EXERCISE BRIEF> Your response should consist of every line below, reproduced without alteration.

START INFORMATION PROVIDED

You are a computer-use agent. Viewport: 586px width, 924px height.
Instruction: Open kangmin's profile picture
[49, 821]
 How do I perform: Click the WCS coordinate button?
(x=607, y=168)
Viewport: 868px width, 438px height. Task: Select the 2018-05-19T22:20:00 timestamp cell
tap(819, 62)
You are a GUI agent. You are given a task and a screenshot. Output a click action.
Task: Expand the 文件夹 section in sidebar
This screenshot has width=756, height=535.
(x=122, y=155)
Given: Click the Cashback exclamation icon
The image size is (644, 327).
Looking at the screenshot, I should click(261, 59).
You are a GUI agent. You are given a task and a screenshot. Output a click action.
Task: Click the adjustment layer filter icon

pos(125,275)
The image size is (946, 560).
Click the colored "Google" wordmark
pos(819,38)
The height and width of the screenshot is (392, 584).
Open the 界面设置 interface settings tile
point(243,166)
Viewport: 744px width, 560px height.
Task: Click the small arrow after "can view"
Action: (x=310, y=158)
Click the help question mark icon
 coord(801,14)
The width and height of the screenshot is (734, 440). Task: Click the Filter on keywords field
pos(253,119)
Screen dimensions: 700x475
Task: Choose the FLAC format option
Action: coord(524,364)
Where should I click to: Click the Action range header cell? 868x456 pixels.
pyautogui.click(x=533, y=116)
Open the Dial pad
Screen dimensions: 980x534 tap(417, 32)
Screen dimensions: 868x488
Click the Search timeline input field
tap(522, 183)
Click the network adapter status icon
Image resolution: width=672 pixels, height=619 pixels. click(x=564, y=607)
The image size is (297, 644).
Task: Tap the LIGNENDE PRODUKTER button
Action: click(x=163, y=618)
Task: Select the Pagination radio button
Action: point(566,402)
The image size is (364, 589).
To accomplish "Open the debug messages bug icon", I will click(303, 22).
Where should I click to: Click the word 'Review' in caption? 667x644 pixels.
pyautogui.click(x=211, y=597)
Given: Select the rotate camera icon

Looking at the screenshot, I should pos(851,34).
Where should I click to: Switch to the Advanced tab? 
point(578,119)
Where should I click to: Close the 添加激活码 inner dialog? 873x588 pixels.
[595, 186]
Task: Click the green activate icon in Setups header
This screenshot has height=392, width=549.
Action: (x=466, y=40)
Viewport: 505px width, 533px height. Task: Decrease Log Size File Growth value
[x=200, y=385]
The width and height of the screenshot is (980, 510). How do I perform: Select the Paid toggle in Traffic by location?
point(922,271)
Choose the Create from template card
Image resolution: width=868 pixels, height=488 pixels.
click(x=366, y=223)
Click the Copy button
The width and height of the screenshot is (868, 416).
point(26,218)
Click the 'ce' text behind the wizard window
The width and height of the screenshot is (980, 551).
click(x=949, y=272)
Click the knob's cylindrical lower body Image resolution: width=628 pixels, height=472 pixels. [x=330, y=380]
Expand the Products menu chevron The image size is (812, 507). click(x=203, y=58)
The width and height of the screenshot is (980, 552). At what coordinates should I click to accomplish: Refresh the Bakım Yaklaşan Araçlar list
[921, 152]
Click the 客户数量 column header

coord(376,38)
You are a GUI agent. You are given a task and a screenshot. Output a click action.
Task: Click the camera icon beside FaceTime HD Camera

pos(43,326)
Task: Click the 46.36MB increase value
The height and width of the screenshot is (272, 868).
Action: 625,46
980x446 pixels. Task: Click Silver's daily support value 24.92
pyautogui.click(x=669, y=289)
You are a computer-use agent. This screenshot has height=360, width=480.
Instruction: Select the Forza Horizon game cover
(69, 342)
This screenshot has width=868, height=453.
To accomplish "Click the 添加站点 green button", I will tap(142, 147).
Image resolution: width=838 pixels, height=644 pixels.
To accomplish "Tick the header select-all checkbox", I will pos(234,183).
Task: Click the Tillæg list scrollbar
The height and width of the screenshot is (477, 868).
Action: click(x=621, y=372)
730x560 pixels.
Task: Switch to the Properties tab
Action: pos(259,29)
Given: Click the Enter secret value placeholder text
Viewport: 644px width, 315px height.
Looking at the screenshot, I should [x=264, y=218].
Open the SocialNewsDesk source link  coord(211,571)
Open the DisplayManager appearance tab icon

END INFORMATION PROVIDED

RESPONSE AREA>
You are a computer-use agent. Viewport: 586px width, 924px height.
Instruction: Open kangmin's profile picture
[49, 821]
 How do I perform: Click the WCS coordinate button?
(x=607, y=168)
Viewport: 868px width, 438px height. Task: Select the 2018-05-19T22:20:00 timestamp cell
tap(819, 62)
You are a GUI agent. You are given a task and a screenshot. Output a click action.
Task: Expand the 文件夹 section in sidebar
This screenshot has width=756, height=535.
(x=122, y=155)
Given: Click the Cashback exclamation icon
The image size is (644, 327).
Looking at the screenshot, I should click(261, 59).
You are a GUI agent. You are given a task and a screenshot. Output a click action.
Task: Click the adjustment layer filter icon

pos(125,275)
The image size is (946, 560).
Click the colored "Google" wordmark
pos(819,38)
The height and width of the screenshot is (392, 584).
Open the 界面设置 interface settings tile
point(243,166)
Viewport: 744px width, 560px height.
Task: Click the small arrow after "can view"
Action: (x=310, y=158)
Click the help question mark icon
 coord(801,14)
The width and height of the screenshot is (734, 440). Task: Click the Filter on keywords field
pos(253,119)
Screen dimensions: 700x475
Task: Choose the FLAC format option
Action: coord(524,364)
Where should I click to: Click the Action range header cell? 868x456 pixels.
pyautogui.click(x=533, y=116)
Open the Dial pad
Screen dimensions: 980x534 tap(417, 32)
Screen dimensions: 868x488
Click the Search timeline input field
tap(522, 183)
Click the network adapter status icon
Image resolution: width=672 pixels, height=619 pixels. click(x=564, y=607)
The image size is (297, 644).
Task: Tap the LIGNENDE PRODUKTER button
Action: click(x=163, y=618)
Task: Select the Pagination radio button
Action: point(566,402)
The image size is (364, 589).
To accomplish "Open the debug messages bug icon", I will click(303, 22).
Where should I click to: Click the word 'Review' in caption? 667x644 pixels.
pyautogui.click(x=211, y=597)
Given: Select the rotate camera icon

Looking at the screenshot, I should pos(851,34).
Where should I click to: Switch to the Advanced tab? 
point(578,119)
Where should I click to: Close the 添加激活码 inner dialog? 873x588 pixels.
[595, 186]
Task: Click the green activate icon in Setups header
This screenshot has height=392, width=549.
Action: (x=466, y=40)
Viewport: 505px width, 533px height. Task: Decrease Log Size File Growth value
[x=200, y=385]
The width and height of the screenshot is (980, 510). How do I perform: Select the Paid toggle in Traffic by location?
point(922,271)
Choose the Create from template card
Image resolution: width=868 pixels, height=488 pixels.
click(x=366, y=223)
Click the Copy button
The width and height of the screenshot is (868, 416).
point(26,218)
Click the 'ce' text behind the wizard window
The width and height of the screenshot is (980, 551).
click(x=949, y=272)
Click the knob's cylindrical lower body Image resolution: width=628 pixels, height=472 pixels. [x=330, y=380]
Expand the Products menu chevron The image size is (812, 507). click(x=203, y=58)
The width and height of the screenshot is (980, 552). At what coordinates should I click to accomplish: Refresh the Bakım Yaklaşan Araçlar list
[921, 152]
Click the 客户数量 column header

coord(376,38)
You are a GUI agent. You are given a task and a screenshot. Output a click action.
Task: Click the camera icon beside FaceTime HD Camera

pos(43,326)
Task: Click the 46.36MB increase value
The height and width of the screenshot is (272, 868).
Action: 625,46
980x446 pixels. Task: Click Silver's daily support value 24.92
pyautogui.click(x=669, y=289)
You are a computer-use agent. This screenshot has height=360, width=480.
Instruction: Select the Forza Horizon game cover
(69, 342)
This screenshot has width=868, height=453.
To accomplish "Click the 添加站点 green button", I will tap(142, 147).
Image resolution: width=838 pixels, height=644 pixels.
To accomplish "Tick the header select-all checkbox", I will pos(234,183).
Task: Click the Tillæg list scrollbar
The height and width of the screenshot is (477, 868).
Action: click(x=621, y=372)
730x560 pixels.
Task: Switch to the Properties tab
Action: pos(259,29)
Given: Click the Enter secret value placeholder text
Viewport: 644px width, 315px height.
Looking at the screenshot, I should [x=264, y=218].
Open the SocialNewsDesk source link  coord(211,571)
Open the DisplayManager appearance tab icon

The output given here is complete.